Libano, tregua violata: ucciso casco blu francese

BEIRUT – Un soldato francese dell’Unifil è rimasto ucciso e altri tre sono stati feriti in un attacco contro i caschi blu a Ghandouriyeh, nel sud drel Libano. Lo ha annunciato Emmanuel Macron: “Tutto lascia pensare che la responsabilità sia di Hezbollah”. I miliziani negano però “qualsiasi coinvolgimento nell’attacco”.
La Francia chiede che “le autorità libanesi arrestino immediatamente i responsabili e si assumano le proprie responsabilità”. Anche l’Unifil, condannando l’attacco, ha fatto sapere che secondo le prime indagini i colpi sarebbero arrivati da Hezbollah. In precedenza il primo ministro Libanese, Nawaf Salam, in un post pubblicato sul proprio account X aveva scritto: “Condanno l’aggressione perpetrata oggi contro alcuni membri del battaglione francese dell’Unifil”. Invece il presidente libanese Joseph Aoun ha avuto un colloquio telefonico con Macron, a cui ha assicurato di aver dato “precise istruzioni agli organi competenti per un’indagine immediata sull’incidente e per individuare le responsabilità”.
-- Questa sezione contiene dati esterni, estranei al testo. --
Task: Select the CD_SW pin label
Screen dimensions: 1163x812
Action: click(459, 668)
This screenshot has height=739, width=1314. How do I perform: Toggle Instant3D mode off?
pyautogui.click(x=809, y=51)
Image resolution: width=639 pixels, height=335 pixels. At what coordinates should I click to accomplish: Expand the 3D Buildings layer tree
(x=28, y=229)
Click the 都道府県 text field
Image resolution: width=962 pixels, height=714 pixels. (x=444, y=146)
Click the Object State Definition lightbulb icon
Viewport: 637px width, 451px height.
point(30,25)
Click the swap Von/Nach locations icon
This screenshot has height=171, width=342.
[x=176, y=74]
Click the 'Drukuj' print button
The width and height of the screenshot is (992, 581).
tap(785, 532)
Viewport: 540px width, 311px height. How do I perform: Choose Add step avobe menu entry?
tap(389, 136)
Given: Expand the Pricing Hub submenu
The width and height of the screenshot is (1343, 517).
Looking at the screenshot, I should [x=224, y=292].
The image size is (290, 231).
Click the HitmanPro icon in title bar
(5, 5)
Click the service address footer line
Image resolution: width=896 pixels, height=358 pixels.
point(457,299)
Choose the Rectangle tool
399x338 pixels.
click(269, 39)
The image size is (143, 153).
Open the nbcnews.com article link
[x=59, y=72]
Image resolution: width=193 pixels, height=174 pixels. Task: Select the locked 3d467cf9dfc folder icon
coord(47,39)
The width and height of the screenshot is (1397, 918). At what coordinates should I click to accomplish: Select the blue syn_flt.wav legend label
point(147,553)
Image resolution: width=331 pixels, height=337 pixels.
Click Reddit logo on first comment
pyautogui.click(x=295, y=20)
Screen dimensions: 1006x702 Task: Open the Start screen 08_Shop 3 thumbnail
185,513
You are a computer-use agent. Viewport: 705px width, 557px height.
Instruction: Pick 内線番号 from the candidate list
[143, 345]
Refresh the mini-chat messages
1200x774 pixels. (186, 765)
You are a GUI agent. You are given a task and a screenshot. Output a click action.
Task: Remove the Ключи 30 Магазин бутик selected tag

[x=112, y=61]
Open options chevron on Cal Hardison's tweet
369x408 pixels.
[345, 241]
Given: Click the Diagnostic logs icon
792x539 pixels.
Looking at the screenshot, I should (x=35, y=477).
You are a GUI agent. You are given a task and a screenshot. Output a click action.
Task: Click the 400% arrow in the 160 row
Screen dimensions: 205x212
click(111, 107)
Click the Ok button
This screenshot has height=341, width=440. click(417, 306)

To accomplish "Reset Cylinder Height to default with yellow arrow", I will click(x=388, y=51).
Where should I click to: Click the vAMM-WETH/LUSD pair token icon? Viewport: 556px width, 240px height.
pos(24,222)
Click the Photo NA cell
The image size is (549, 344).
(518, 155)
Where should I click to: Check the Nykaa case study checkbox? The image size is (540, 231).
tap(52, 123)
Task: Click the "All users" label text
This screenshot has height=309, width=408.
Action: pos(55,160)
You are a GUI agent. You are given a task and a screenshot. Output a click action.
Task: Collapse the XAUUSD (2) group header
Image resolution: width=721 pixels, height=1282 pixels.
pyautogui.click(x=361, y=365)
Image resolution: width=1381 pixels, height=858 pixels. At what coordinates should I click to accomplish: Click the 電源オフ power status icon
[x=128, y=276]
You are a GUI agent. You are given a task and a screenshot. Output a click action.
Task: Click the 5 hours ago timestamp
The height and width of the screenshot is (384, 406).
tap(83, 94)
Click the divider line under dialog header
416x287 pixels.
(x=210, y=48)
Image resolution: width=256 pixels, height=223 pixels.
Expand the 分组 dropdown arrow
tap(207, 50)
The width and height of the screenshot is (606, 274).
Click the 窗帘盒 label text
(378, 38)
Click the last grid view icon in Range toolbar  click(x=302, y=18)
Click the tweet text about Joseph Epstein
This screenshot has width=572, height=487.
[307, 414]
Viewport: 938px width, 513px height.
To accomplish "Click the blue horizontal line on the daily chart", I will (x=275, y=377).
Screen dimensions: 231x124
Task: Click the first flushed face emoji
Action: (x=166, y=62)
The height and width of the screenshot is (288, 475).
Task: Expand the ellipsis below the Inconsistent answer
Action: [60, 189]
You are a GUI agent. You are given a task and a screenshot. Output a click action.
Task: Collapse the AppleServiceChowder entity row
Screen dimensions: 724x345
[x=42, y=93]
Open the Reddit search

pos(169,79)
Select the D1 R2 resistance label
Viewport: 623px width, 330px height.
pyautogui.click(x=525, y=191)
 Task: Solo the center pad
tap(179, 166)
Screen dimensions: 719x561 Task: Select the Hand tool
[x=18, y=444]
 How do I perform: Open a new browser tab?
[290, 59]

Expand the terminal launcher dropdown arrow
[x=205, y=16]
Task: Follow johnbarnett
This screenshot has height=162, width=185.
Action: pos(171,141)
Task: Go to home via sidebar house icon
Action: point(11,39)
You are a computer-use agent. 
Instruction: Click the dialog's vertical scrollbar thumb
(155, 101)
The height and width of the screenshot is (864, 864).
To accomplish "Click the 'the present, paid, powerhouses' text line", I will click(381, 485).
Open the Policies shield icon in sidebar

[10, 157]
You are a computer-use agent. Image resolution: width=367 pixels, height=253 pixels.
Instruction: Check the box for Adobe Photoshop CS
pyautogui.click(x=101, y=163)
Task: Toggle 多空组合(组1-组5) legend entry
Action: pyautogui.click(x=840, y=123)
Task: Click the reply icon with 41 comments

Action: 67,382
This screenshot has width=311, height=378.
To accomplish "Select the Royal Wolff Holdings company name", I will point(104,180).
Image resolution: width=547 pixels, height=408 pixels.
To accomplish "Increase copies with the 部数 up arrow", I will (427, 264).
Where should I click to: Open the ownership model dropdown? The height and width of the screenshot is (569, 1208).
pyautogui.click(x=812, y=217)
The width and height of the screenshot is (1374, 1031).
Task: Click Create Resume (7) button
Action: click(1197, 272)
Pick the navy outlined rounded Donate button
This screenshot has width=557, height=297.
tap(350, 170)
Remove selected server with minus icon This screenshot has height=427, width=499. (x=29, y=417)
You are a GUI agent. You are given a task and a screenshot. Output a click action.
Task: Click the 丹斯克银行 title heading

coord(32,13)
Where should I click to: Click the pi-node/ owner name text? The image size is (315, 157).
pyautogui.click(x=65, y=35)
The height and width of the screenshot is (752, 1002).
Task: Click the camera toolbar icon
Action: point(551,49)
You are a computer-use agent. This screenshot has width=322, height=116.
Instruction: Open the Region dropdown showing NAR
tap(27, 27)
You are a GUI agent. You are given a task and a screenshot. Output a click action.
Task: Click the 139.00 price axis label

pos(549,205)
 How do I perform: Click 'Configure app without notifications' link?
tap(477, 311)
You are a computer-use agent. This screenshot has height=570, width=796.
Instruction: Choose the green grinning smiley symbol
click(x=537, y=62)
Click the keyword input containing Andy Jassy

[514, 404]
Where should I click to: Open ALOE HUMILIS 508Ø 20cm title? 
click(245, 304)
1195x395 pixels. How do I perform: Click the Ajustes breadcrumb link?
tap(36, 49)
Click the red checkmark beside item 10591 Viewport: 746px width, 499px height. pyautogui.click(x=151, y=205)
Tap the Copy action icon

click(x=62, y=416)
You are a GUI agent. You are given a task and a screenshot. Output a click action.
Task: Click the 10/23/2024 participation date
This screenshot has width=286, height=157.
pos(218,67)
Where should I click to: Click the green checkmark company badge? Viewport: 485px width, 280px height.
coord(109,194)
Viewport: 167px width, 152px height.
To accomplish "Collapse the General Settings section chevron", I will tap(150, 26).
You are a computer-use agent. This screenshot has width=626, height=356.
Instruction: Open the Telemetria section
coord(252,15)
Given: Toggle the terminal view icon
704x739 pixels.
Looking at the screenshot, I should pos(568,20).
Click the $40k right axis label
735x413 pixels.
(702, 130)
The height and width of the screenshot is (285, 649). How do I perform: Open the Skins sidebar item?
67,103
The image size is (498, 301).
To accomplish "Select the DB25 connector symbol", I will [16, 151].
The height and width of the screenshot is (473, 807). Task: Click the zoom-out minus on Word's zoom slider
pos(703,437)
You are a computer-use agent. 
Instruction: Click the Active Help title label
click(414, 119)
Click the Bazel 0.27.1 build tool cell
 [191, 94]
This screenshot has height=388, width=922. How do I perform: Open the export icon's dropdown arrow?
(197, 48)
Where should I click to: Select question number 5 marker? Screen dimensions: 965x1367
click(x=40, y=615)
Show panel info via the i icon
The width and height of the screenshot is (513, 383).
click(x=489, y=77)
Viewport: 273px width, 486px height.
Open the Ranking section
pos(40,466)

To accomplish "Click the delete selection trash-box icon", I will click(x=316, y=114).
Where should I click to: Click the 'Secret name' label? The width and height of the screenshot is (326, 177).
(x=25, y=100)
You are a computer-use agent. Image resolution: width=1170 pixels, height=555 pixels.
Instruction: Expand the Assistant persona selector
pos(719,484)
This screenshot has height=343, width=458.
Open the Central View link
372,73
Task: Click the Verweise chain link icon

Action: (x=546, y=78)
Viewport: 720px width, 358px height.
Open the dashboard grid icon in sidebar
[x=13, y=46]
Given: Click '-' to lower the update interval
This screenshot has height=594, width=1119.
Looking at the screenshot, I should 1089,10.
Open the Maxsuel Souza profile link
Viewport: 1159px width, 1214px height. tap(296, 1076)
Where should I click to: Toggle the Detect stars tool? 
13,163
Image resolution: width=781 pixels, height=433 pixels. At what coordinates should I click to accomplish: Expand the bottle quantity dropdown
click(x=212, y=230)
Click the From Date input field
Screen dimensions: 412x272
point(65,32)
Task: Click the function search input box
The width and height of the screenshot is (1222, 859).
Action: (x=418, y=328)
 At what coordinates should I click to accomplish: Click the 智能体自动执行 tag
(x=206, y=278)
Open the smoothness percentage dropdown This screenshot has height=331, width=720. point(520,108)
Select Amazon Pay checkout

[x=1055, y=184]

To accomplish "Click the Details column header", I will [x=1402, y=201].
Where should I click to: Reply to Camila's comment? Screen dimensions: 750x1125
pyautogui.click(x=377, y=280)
Il sergente maggiore Florian Montorio, il casco blu ucciso, è rimasto vittima “di un’imboscata” ed è morto a causa di “un colpo diretto”, ha scritto la ministra della Difesa francese, Catherine Vautrin, in un post su X. Montorio “era in missione per aprire una strada verso una postazione Unifil isolata da diversi giorni a causa dei combattimenti nella zona”, spiega Vautrin. Poi “è stato vittima di un’imboscata da parte di un gruppo armato a distanza molto ravvicinata, venendo colpito da un proiettile proveniente da un’arma leggera”. “Nonostante i suoi compagni l’abbiano soccorso, non sono riusciti a rianimarlo”, conclude la ministra.
TREGUA VIOLATA – Inoltre è stata registrata la prima violazione della tregua in corso fra Israele e Libano. L’Idf ha confermato di aver condotto nelle ultime 24 ore diversi raid nella zona sud del Paese contro militanti di Hezbollah che “hanno violato gli accordi di cessate il fuoco”. A riportarlo è The Times of Israel. Secondo quanto riferito dall’esercito israeliano, le truppe che operano a sud della “linea gialla” stabilita dall’Idf “hanno identificato terroristi che hanno violato i patti per il cessate il fuoco e si sono avvicinati alle forze di Tel Aviv da nord della Linea, rappresentando una minaccia immediata”.